A dumb question: What exactly is the effect of the separator?

Is it also used to separate in the underlying file system? I.e. when I have the separator '/', the IMAP folder Sent/Jan is physically stored as

/home/lukas/Maildir/.Send/Jan/cur

? If this is true this would greatly solve my problem described at the bottom.

I have tried it myself, however, dovecot 1.2 does not allow to create a namespace with a separator different than my default namespace...

If this works, is there a convenient migration procedure possible to migrate from . to /?
The Wiki just mentions the other way (/ --> .).

Best regards,
Luke



Am 08.02.2011 11:33, schrieb Lukas Haase:
Hi,

On my mail server I want to implement shared folders for each workgroup
where there are many workgroups.

One way would be to create a separate namespace for each workgroup.
However, this does not scale well so I decided to use a single Shared
mailbox and use ACLs:

namespace public {
separator = .
prefix = Shared.
location = maildir:/var/mail/shared:CONTROL=~/Maildir/shared
}

Each workgroup should get a subfolder in "Shared". Until now, this
works, I create .Group1, .Group2 and assign correct group permissions
and ACL files.

However, now a user from group1 wants to create a subfolder in his IMAP
folder. Since the permissions for /var/mail/shared/.Group1 are correct
(writeable to group1 and the user is member of group1 and 'k' ACL
permissions are active) I would expect it to work.

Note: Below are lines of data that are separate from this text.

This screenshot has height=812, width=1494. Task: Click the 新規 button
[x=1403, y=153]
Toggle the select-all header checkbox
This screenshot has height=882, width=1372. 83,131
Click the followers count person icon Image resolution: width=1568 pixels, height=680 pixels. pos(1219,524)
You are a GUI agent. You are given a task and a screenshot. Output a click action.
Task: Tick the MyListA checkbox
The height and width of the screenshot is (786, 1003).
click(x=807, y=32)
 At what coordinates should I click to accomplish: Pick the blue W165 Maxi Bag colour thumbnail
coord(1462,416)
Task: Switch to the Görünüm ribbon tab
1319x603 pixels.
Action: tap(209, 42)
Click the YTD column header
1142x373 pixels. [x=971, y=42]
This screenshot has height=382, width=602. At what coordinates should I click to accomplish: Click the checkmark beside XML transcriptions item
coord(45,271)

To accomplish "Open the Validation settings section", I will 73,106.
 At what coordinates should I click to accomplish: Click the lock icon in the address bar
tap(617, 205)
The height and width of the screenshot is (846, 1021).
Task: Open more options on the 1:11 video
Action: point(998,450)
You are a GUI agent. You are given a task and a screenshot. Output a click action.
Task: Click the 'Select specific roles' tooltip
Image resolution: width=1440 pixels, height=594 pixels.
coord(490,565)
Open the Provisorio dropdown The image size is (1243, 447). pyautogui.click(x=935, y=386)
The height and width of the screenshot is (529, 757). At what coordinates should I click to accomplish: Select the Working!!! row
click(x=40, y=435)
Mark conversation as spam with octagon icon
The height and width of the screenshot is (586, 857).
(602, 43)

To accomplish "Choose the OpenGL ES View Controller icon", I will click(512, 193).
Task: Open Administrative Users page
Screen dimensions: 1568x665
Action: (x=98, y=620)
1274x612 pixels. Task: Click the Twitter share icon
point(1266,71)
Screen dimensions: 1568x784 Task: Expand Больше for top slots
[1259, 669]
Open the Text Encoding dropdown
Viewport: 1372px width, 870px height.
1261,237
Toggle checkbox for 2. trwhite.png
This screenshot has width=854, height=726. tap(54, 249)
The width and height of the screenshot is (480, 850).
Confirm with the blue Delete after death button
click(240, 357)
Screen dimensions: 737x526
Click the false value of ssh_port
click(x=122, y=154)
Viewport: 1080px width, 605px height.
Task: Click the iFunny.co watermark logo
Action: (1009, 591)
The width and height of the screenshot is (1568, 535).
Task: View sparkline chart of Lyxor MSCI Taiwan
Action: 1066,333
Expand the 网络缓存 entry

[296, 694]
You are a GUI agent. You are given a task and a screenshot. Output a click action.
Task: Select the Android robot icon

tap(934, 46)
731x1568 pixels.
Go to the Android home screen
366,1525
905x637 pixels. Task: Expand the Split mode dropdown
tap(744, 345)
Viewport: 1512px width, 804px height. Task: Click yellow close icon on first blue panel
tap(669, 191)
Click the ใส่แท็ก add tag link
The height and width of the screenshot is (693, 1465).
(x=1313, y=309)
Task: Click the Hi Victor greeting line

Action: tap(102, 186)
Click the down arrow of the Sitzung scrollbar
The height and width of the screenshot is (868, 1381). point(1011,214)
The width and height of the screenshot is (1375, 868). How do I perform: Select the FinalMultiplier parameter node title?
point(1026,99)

However, for obvious reasons, the *sub*folder is created as

/var/mail/shared/.Group1.Subfolder

so it is actually not a subfolder in sense of the filesystem but rather
a folder inside /var/mail/shared

However, the user does (and should) not have write permissions to
/var/mail/shared (only to /var/mail/shared/.Group1).

Is there a way to overcome this problem? Why can't dovecot just use
/var/mail/shared/.Group1/.Subfolder? Is there an option to do so? It
would make everything a lot easier.

The one option is to make /var/mail/shared world-writeable - which is
not really a good option.

A second option might be to use ACLs and give each group write
permissions to /var/mail/shared. However, not even this seems very
"clean" to me.

What is the best way to handle this?